Damn I'm never on when the good stuff goes down


----------



## Void (Aug 24, 2003)

woohoo


----------



## ChosenOne22 (Nov 23, 2003)

wow i never won anything before!!! thanks guys!!!


----------



## jahnke31 (Dec 4, 2003)

Did I make it in time?/ i want one!
darn....




























































































now I won't be able to sleep tonight!


----------



## pamonster (Jun 26, 2003)

Xenon said:


> This is the LAST time you will be able to recieve these decals!!!


 u stop making them?


----------



## Winkyee (Feb 17, 2003)

Heyy


----------



## jackburton (Nov 25, 2003)

plz i beg you let me have one plz


----------



## tecknik (Jul 18, 2003)

I am so............... late!


----------



## boxer (Sep 11, 2003)

you suck xenon! i was in baltimore all day! tried to go to the aquarium but tickets were sold out and now this! :sad:


----------



## rbP NUT (Dec 2, 2003)

you should give more away, 50 or so. i want one


----------



## thePACK (Jan 3, 2003)

yeah so do i ...you bum...


----------



## rbP NUT (Dec 2, 2003)

we should go on strike and boycott the site till xenon gives us all one.lol


----------



## garybusey (Mar 19, 2003)

Thanks Again Xenon, P-fury and of Course NitroFish. It will Go on My P tank, they will feel the fury!







Anyways Thanks again!


----------



## AzNP (May 21, 2003)

wow took me so long and i am soo freakin late ...


----------



## X-D-X (Jul 3, 2003)

thanks


----------



## nitrofish (Jan 14, 2003)

pamonster said:


> Xenon said:
> 
> 
> > This is the LAST time you will be able to recieve these decals!!!
> ...


 I have a few more to make, but the new ones are coming out soon,they will be mass produced so no one will be left out


----------



## 1waypiranha (Nov 6, 2003)

hey xenon...its me..matt..i sent u the PM and everything can u just please tell me if u got it..cuse i cant screw up gettin this sticker...lol..thanks man


----------



## Xenon (Nov 15, 2002)

Im sure I got your pm.
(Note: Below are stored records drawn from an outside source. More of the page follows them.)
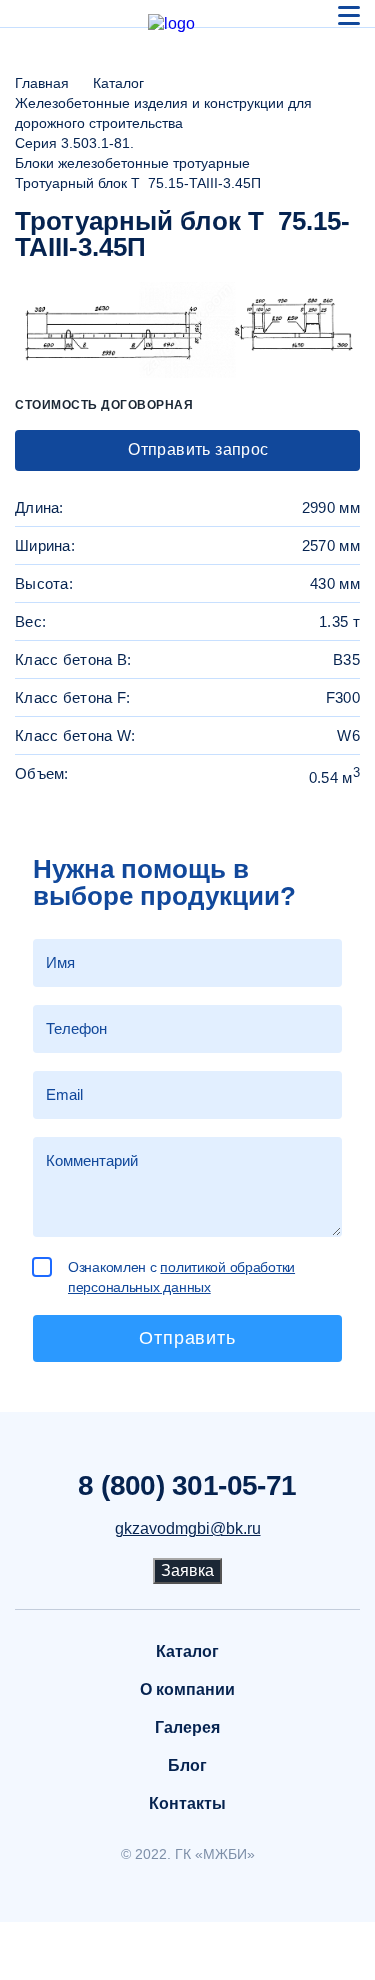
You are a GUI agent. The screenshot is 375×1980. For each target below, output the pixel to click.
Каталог (187, 1651)
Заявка (187, 1570)
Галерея (187, 1727)
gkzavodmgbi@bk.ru (188, 1528)
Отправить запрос (196, 449)
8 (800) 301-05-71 (187, 1486)
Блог (187, 1765)
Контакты (187, 1803)
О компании (187, 1689)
I will be mailing them out tomorrow.


----------



## 1waypiranha (Nov 6, 2003)

allright thanks again dude..this is just another reason for me to love P-fury even more>>>MATT!!!!


----------



## roller03hockey10 (Oct 23, 2003)

hell i'll buy one, were do i send hte money to


----------



## 1waypiranha (Nov 6, 2003)

hey xenon did u get a chance to send them out????


----------



## Xenon (Nov 15, 2002)

yup. sent out today. expect them shortly.


----------



## BanditBrother (Nov 8, 2003)

i always miss it bein in uk!!


----------



## Scooby (Dec 25, 2003)

Damnit i never get to thewse quick enough


----------



## Runningmad (Aug 13, 2003)

Just got mine today







Thanks Xenon and Nitro :smile:


----------



## ChosenOne22 (Nov 23, 2003)

thanks xenon n nitro just got min a minute ago!!


----------



## Scooby (Dec 25, 2003)

Can i still win??? LoL j/k


----------



## Judazzz (Jan 13, 2003)

Well, let's just close this puppy before it keeps popping up...
Game over - better luck next time.


----------